02/05/2009

A Verdade do Amor

Desperto com primeiros raios de sol que penetram pelas frinchas da janela de portadas brancas fechadas. Olho o rosto sereno que dorme a meu lado. Está a esboçar um leve sorriso, espelhando o seu estado de alma.
Sim, também eu acordei sorrindo, de facto estamos a passar uns dias maravilhosos. Não há pressas, constrangimentos, preocupações de não chamar a atenção dos outros ou de se ser vista por quem não devia.
Vêm-me, então, à memória os aspectos mais dolorosos da nossa relação, todos os momentos que me fazem não querer estar a seu lado. Como seria tão mais fácil se tivesse escolhido outro tipo de pessoa, com a qual pudesse andar livremente na rua, a quem pudesse dar a mão, ou beijar se me apetecesse.
Volto a olhá-la, a respiração suave revela a paz em que repousa. Porquê esta ligação tão forte? O que nos liga que e me faz enfrentar tudo isto? É este sorriso quase pueril? Essa forma de se entregar como uma criança pequena, que procura consolo no colo da mãe? Ou a alegria que me faz sentir, que despoleta o meu sorriso, o meu riso, como ninguém. Será a forma como me toca, como explora o meu corpo, despertando todos os sentidos, fazendo-me voar para outros mundos?
Mas também me lembro de outros momentos, daqueles em que me sinto a sufocar, em que nada parece ser razão para ficar, para continuar por aquele caminho sinuoso. Somos tão diferentes… Continuo a não entender o que nos une…
Abre os olhos lentamente. Espreguiça-se como uma gata. Olha-me e o seu rosto abre-se num enorme sorriso.
- Bom dia, meu amor. – diz, acariciando-me o rosto.
Como pode dedicar-me assim tanto afecto, uma quase veneração, quando eu sei que chego a ser pérfida quando discutimos?
Beijo-lhe o rosto. Sinto o seu aroma quente. Inebriam-se os sentidos. Um calor invade-me o coração.
Há verdades que não se explicam, constatam-se apenas. Não podemos procurar encontrar razões naquilo que não é racional.
A verdade do amor reside aí, é irracional e absoluto, não se compadece com conveniências ou opções correctas. É, simplesmente, sem escolha, sem razões, com toda a força que existe cá dentro.

4 comentários:

apsarasamadhi disse...

texto apologético do que resta por dizer, combatendo as delimitações de querer abarcar todas as realidades com o verbo. Aplaudo o que fica no entre-dizer, naqueles interlúdios abstrusos onde a razão tem medo de entrar! Aceno luzente à defensora desse penúmbrico reino !

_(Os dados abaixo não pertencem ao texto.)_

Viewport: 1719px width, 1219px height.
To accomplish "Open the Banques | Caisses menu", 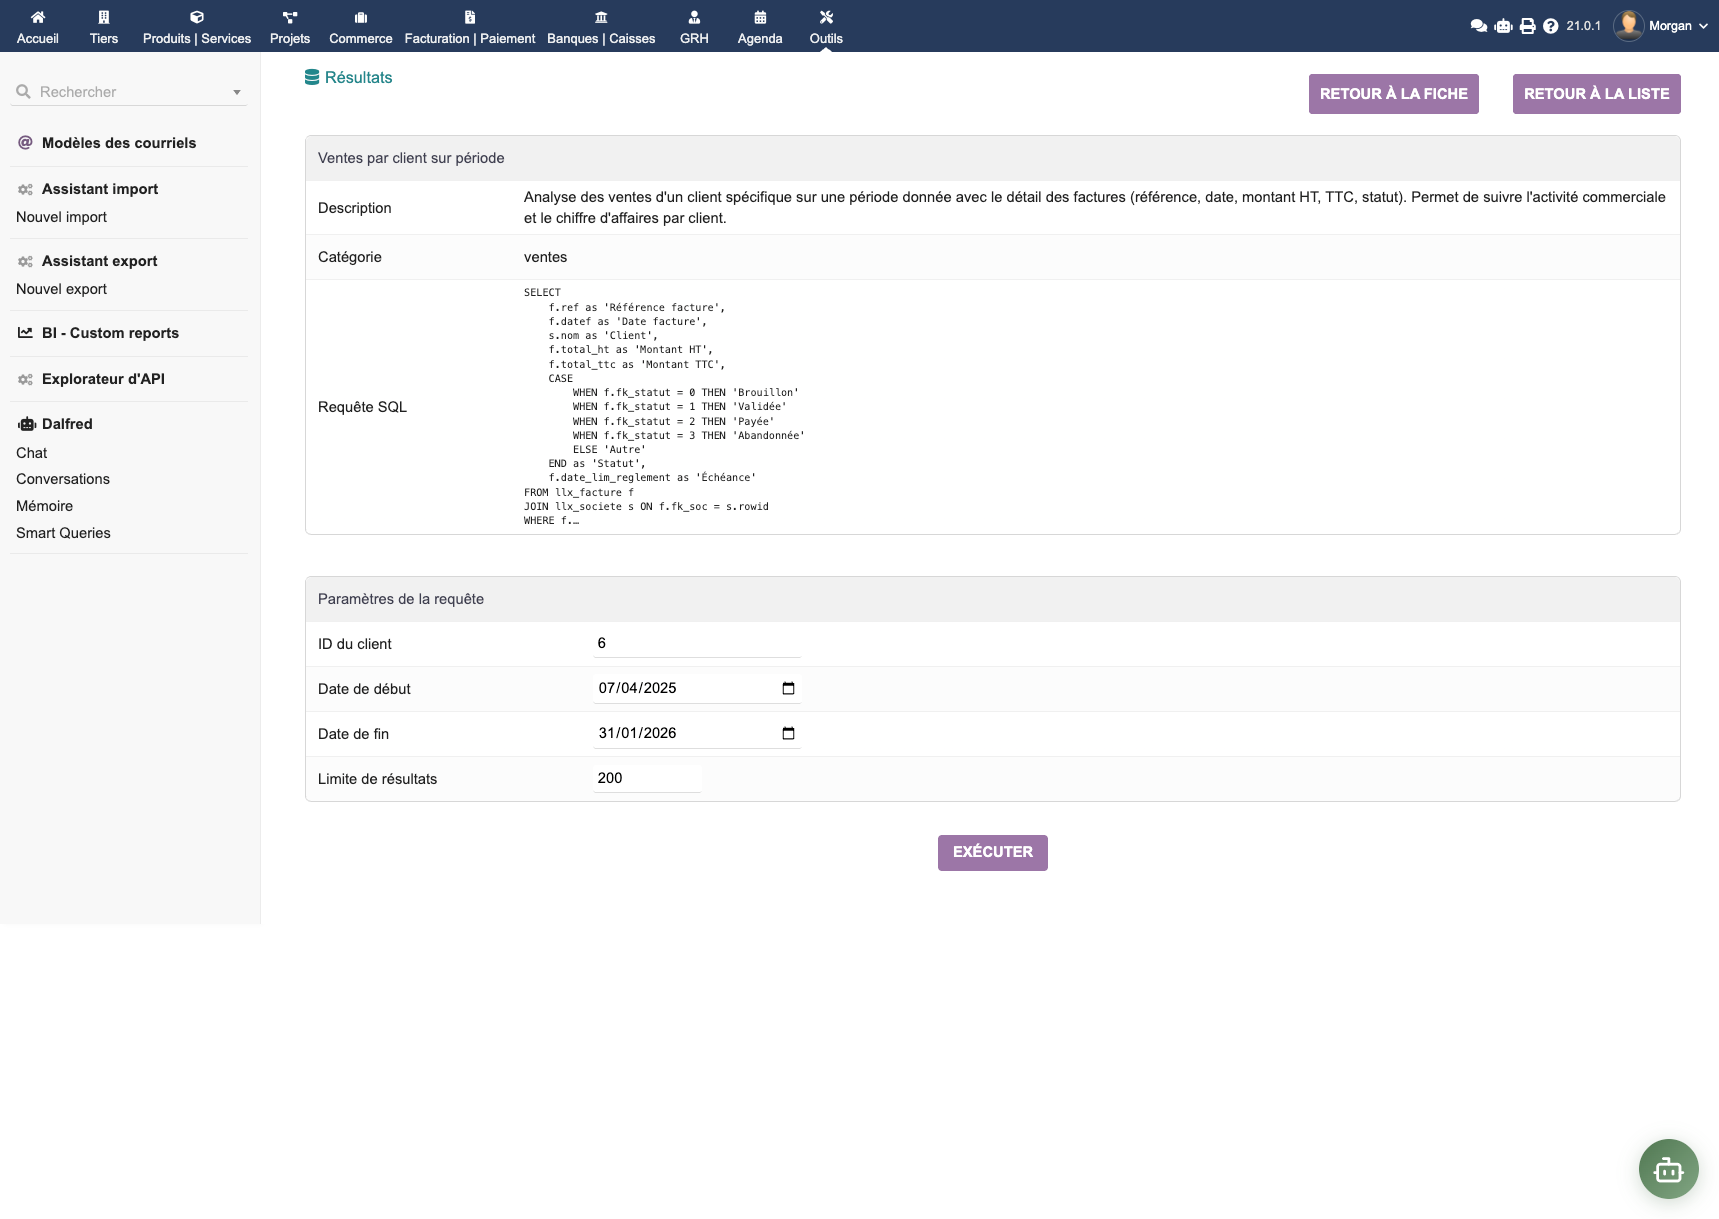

Nuno Baptista Coelho disse...

Muitas voltas se têm dado a muitos temas, por estas bandas. Mas as melhores definições de cada tema vêm habitualmente da Guiomar, que mais uma vez não nos desilude. A verdade é aquilo que é, independentemente daquilo que convinha que fosse. Ainda não me tinha ocorrido uma definição tão simples e brilhante.

E o amor? Bem, o amor é como a verdade, não precisa de razões para ser, e despreza as que o mandam não ser. O amor é. E resta-nos agradecer-te por nos explicares isto tão bem.

Adriano disse...

Gostava de amar e de ainda o dizer assim.

Armindo S. disse...

Fly sweet buterfly - dizia a canção. É curioso, ao ler este teu texto fui viajando para uma das janelas da Maluda debruçada neste Tejo, talvez em Alfama ou quem sabe na Lapa ou Madragoa. E gostaria de lá ficar a esse sol de Primavera contemplando os movimentos coloridos de uma simples borboleta resistindo ao duro fluir dos mais variados ruídos,a toda a sorte de poluições, quem sabe batendo contra as vidraças, lutando contra a brisa ou ventos inesperados. Ser um sorriso solidário à janela.